You need to ensure that when you get it relined the correct IMPERIAL thickness lining is used.  ( IIRC this is 5/16 in, but if you need me to I can measure the set of original  new linings I have in my spares box)  The next nearest size up in metric results in a difference between ahead and astern of about 1/16 of a turn of the gearbox handwheel/clutch thrust  box.  Finding and holding neutral is nearly impossible if the lining is over thick.

If the lining is the next size down in metric it will start to slip after very little wear- as yours appears to have done.

That lining looks as though it is held on with pop rivets.  The originals were tubular rivets.  Pop rivets are OK, but they must be the type where the stem comes out as shown .  The hard stems, if left in, are likely to wear grooves in the clutch.

Whilst you have the box off check the inside of ahead and astern female clutches for wear and ridging.

The ahead clutch can be removed by undoing the ring nut in the centre  (Jam the flywheel and hit the nut with a punch and a big hammer on one of the ears if you don't have a proper spanner).  Removing the ring nut  will reveal the ends of the four taper keys.  Two will be bigger ends and two smaller.    Drive the smaller ends forward into the lead stops, which will deform and push the other key out and loosen everything up. Take the keys out then pull the clutch off the crankshaft.  Have a good look at the ahead thrust bearing and its white metal seal which are hidden by the clutch.

If there are no lead key stops you are in the poo.  You will  have to drill and tap the ends of the keys so that you can hold the big end  one and drive the little end one in.  As the book warns  this can be a difficult operation.

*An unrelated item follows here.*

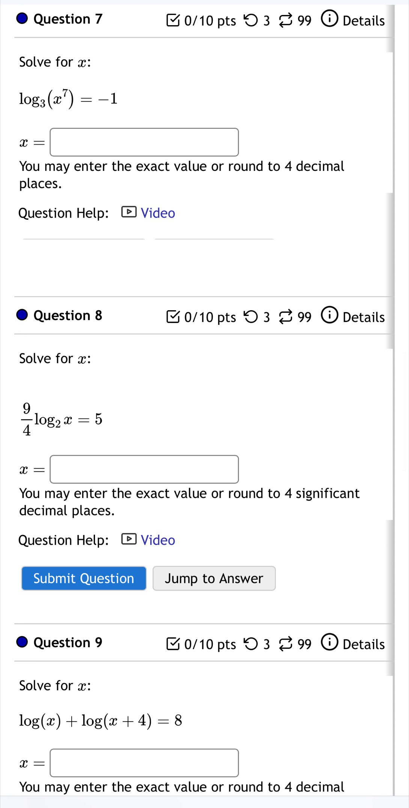Viewport: 409px width, 808px height.
Task: Expand Details for Question 9
Action: tap(363, 644)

To reassemble you need two lumps of lead about 1/4 in square and as long as the ends of a pair of keys.    Plumbers solder sticks can be sawn to the right size or it is not hard  to melt some lead with a blowlamp on  an old spoon and make your own.     A well-dried Plaster of Paris mould is fine.

Put the clutch on the crankshaft.  Put the lead into the key holes.  Put the top keys in  - big ends go in first- and then slide the other two keys small end first under them.  Tap the lower keys to tighten it all up. The ends of the keys should sit just inside the key groove- they must not project past the end or the rig nut won't hold the clutch on. Refit the crankshaft nut and tighten it the same way you removed it.  Get it bloody tight.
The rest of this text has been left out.